El implícito mensaje alrededor de la pandemia, nunca expresado de ese modo frontal, ha consistido en subrayar la eficacia de los modelos autoritarios frente a las querellas públicas, los debates políticos y las pérdidas de tiempo de la democracia en su trabajoso sistema de toma de decisiones. Incluso el argumento de que éstas son más sólidas por contar con un consenso social de base parece temblar ante los convergentes movimientos anti vacunas y anti certificados, convenientemente aireados (oxigenados, incluso) por una atención mediática que les da el trabajo hecho a los sumisos altavoces de los regímenes autoritarios. La sorprendentemente eficaz campaña china sobre la construcción de un gran hospital en diez días dejaba ya en pañales la naciente diplomacia de la mascarilla. En Occidente, debates y descoordinación, en China, eficacia y rapidez.
Hong Kong es, para su desgracia, otro ensayo de laboratorio de esta lenta estrategia corrosiva. Porque, además de los aspectos represivos más frontales como la Ley de Seguridad Nacional, la política china va acompañada de una cuidada campaña ideológica de reescritura de la historia y de resignificación simbólica (la censura previa en los libros escolares, la retirada de monumentos a Tiananmen, la prohibición de artículos de opinión en algunos medios críticos, la batalla por la edición del artículo de la Wikipedia sobre Hong Kong, la censura a un episodio de Los Simpsons, etc.).
Lo que China y otros sistemas autoritarios hacen, y eso tiene una gran fuerza atractiva para los sistemas iliberales, es dibujar la democracia y el carácter universal de los derechos individuales como una exportación eurocéntrica y neocolonialista que pretende perpetuar el dominio intelectual occidental sobre el resto del mundo cuando su dominio político ya ha desaparecido. No existe un conjunto de derechos que todas las personas tengan por el mero hecho de serlo, vivan donde vivan. No existe tampoco un modelo único de democracia, la de corte occidental, sino que cada país puede tener su modelo, igualmente válido, de acuerdo con su tradición política, su cultura, su historia, sus lenguas o su mosaico étnico. Y la historia de los pueblos no puede ser la dictada desde las universidades occidentales, sino la que se construya en cada sitio acumulando materiales propagandísticos, visiones castradas de la historia, acariciadoras soflamas nacionalistas e ingeniería social de última generación. Al sustantivo democracia le sientan mal los adjetivos; así pues, cualquier adjetivo (popular, orgánica, corporativa, socialista) debe ser sospechoso de transportar los huevos de la termita.
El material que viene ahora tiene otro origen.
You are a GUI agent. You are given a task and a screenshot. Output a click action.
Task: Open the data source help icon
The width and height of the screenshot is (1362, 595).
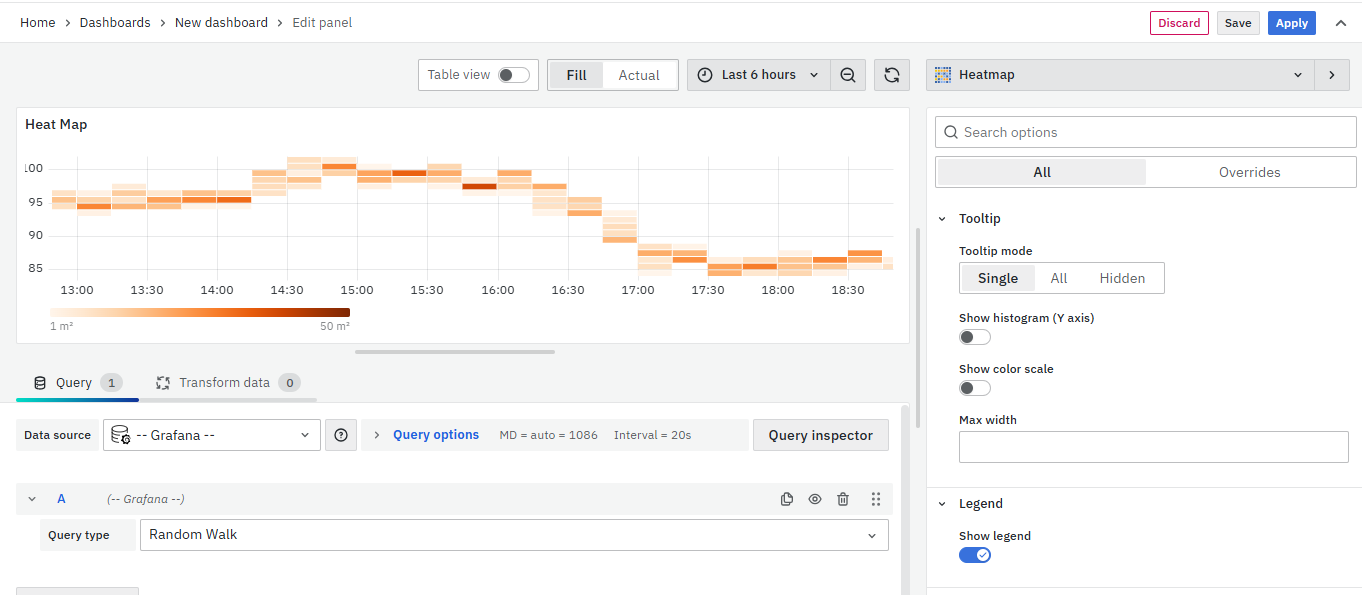click(x=341, y=435)
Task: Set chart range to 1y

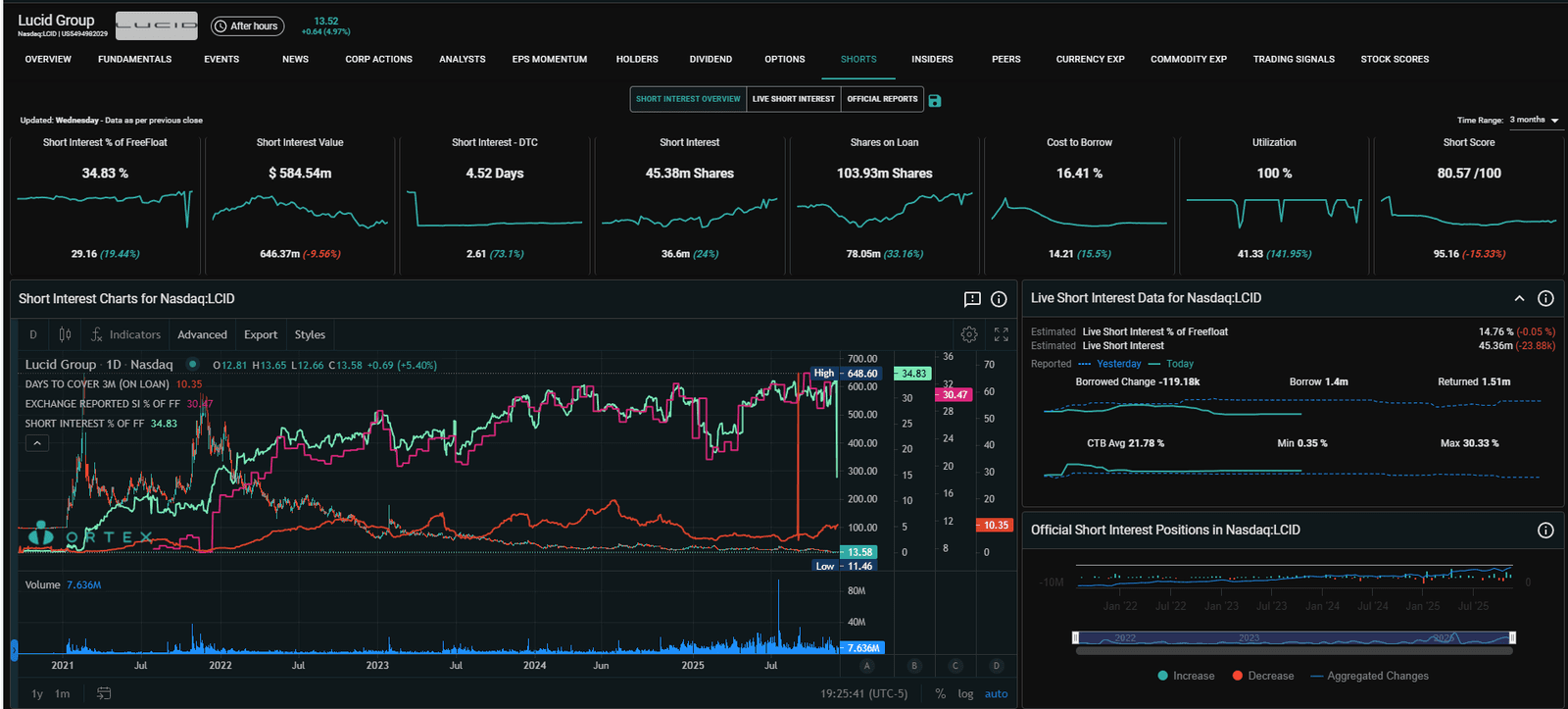Action: tap(37, 693)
Esta es la trinchera en la que creo que las democracias occidentales pueden jugar sin miramientos en la relación con China y otros actores autoritarios. La del manido “relato”, como se dice ahora, pero que es la vieja batalla plenamente ideológica de las luces, del racionalismo, del humanismo y de los derechos. China está ensayando una dominación espacial en el mundo mediante la exportación de sus bienes y capacidades productivas, pero también esta desplegando una sutil dominación del relato político que legitime ese paralelo esfuerzo exportador de ideas y visiones del mundo. Contengamos la expansión comercial en unos límites aceptables, pero empecemos a pelear más a campo abierto la batalla por el famoso “relato”.